_Text extract:_
=====

Hello everyone,
I've analyzed my polar retinotopy data (2 runs with clockwise and counterclockwise wedge rotations) using FsFast. To better understand the analysis, I'd be very grateful if you could help me with the following questions:
1.
I understand that freesurfer assumes that the rotating wedge starts at
12 o'clock, which means that the middle of the wedge has to be exactly
aligned with the upper vertical meridian. Is that correct? In my task I used a 45 degree wedge that starts rotating with its left and right borders aligned to to 12 o'clock, respectively. Do I need to account for that somehow in the analysis or in the display of the results, for example by changing the angle offset while displaying the polar map (under: view -> configure -> Phase encoded data display)?
2.
When searching through the archive, I came across this thread below
about freesurfer assuming that a clockwise rotating wedge starts at 12:00 and a counterclockwise one at 15:00:
[Freesurfer] polar angle analysis with clockwise- and counterclockwise-rotating wedges
Thomas Janssens
thomasj at nmr.mgh.harvard.edu
Mon Aug 13 08:24:37 EDT 2012Hi Doug,
It seems that, our stimulus presentation is inconsistent with the way freesurfer processes the retinotopy clockwise and counter clockwise data.

=====

_Data excerpts:_
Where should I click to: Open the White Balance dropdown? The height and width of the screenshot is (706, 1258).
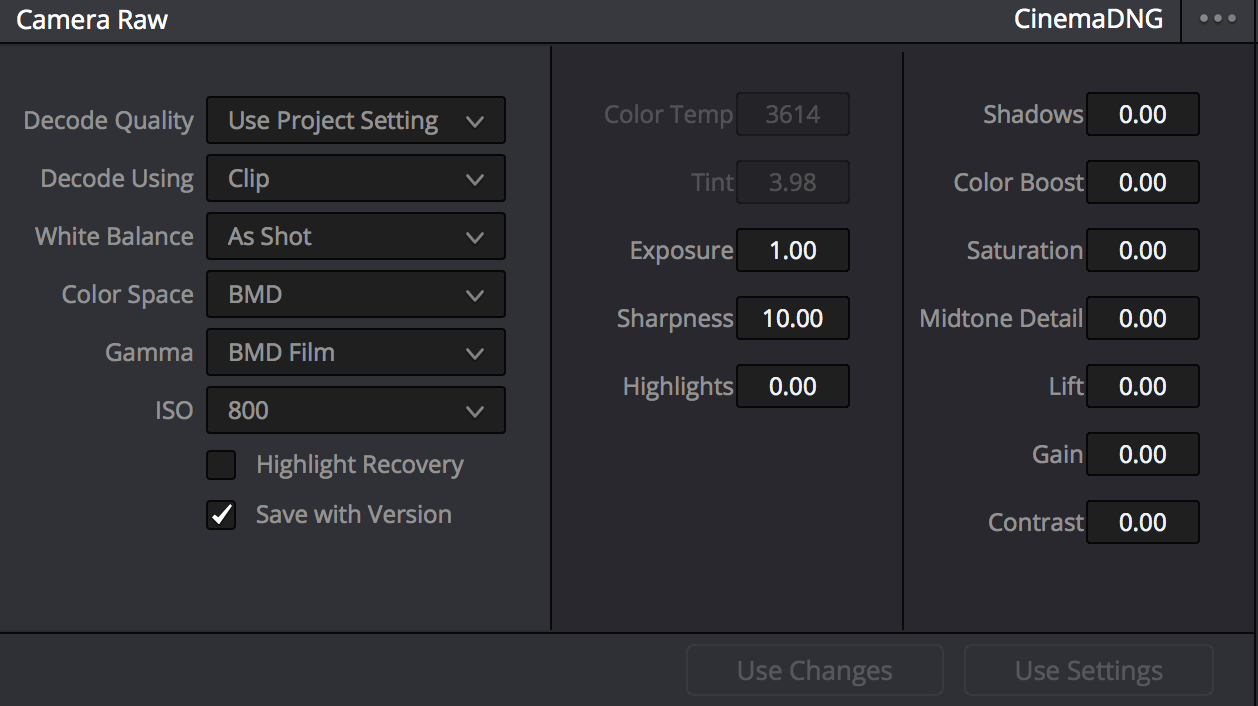355,237

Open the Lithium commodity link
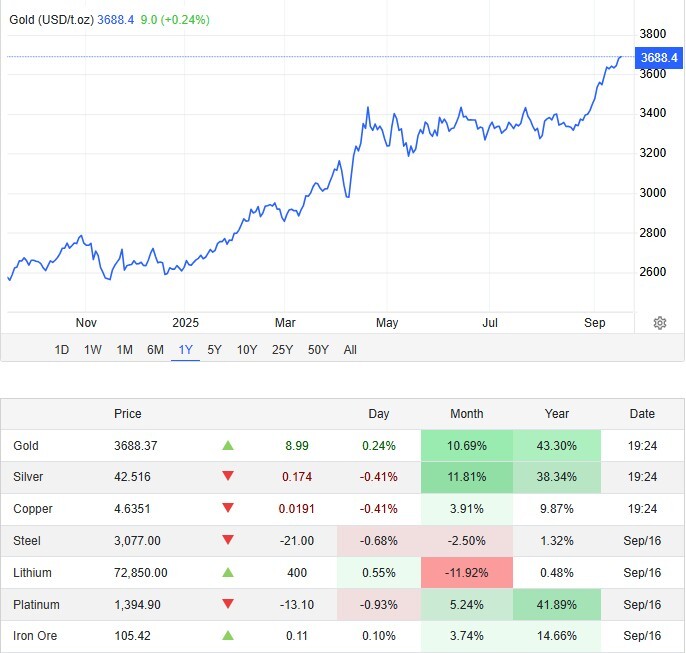32,573
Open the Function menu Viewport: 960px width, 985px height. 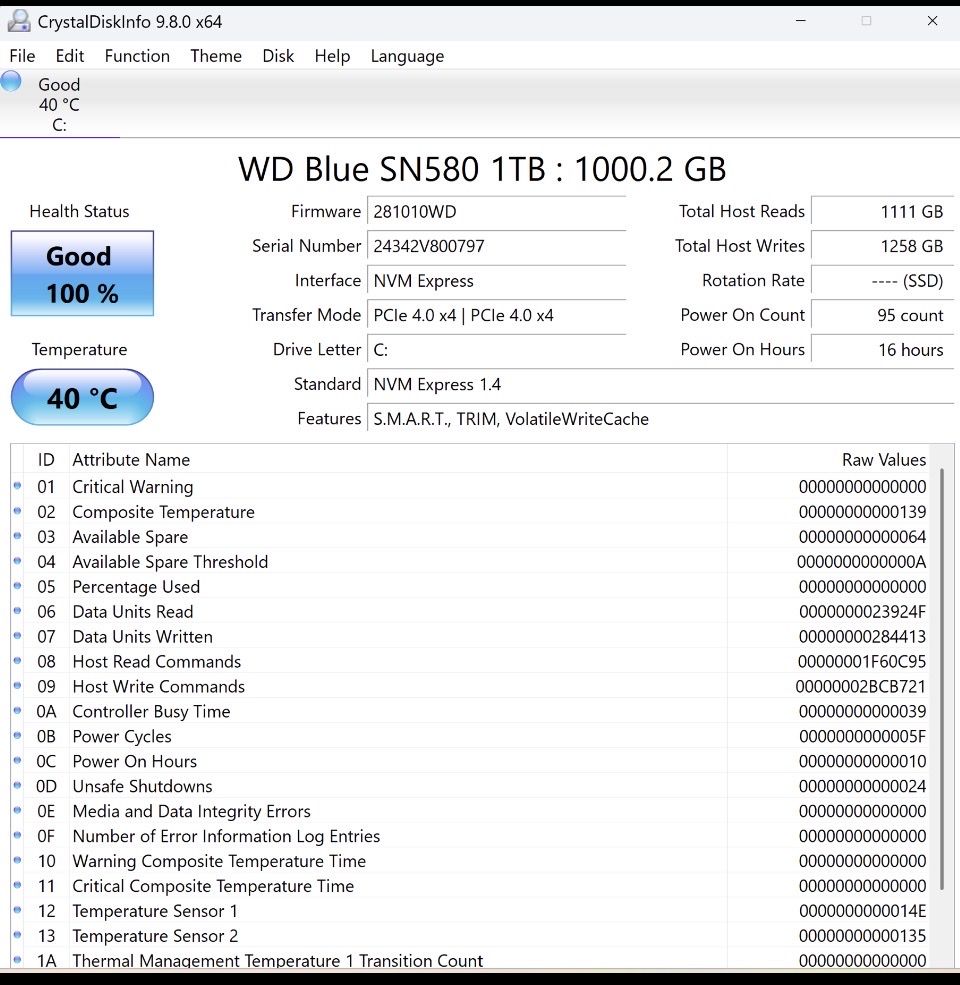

=====

_To do:_
(1) Rewrite the entries above from the line that has "Open the Lithium commodity link" through the last entry, shifting every coordinate in the answers by -102. Omit the pictures.
(2) Resume the retinotopy thread from its last sentence.

_Answers below:_
(1)
Open the Lithium commodity link
-70,471
Open the Function menu Viewport: 960px width, 985px height. 

(2)
After going through the freesurfer code I found the following.
The freesurfer code assumes that the wedge starts horizontally for both clockwise and counterclockwise runs.
In the glm analysis, the difference between the two types of runs (specified in the paradigm file by "neg" or "pos") is programmed in the function $FREESURFER_HOME/fsfast/toolbox/flac_desmat.m as follows:
for "pos" runs the real part equals cos(phz) and the imaginary part equals sin(phz)
for "neg" runs the real part stays cos(phz) and the imaginary part equals -sin(phz).
This is correct if the wedge starts in the horizontal positionm, but not if the wedge starts vertically.
In that case the code above will lead to a phase shift of half a cycle for the "neg" runs compared to the "pos" runs.
However, this problem is solved by changing the code for the "neg" runs to: the real part equals -cos(phz) and the imaginary part equals sin(phz).
This small change fixed the problems for our data.
Thomas
Should I also make the same adaptation, i.e.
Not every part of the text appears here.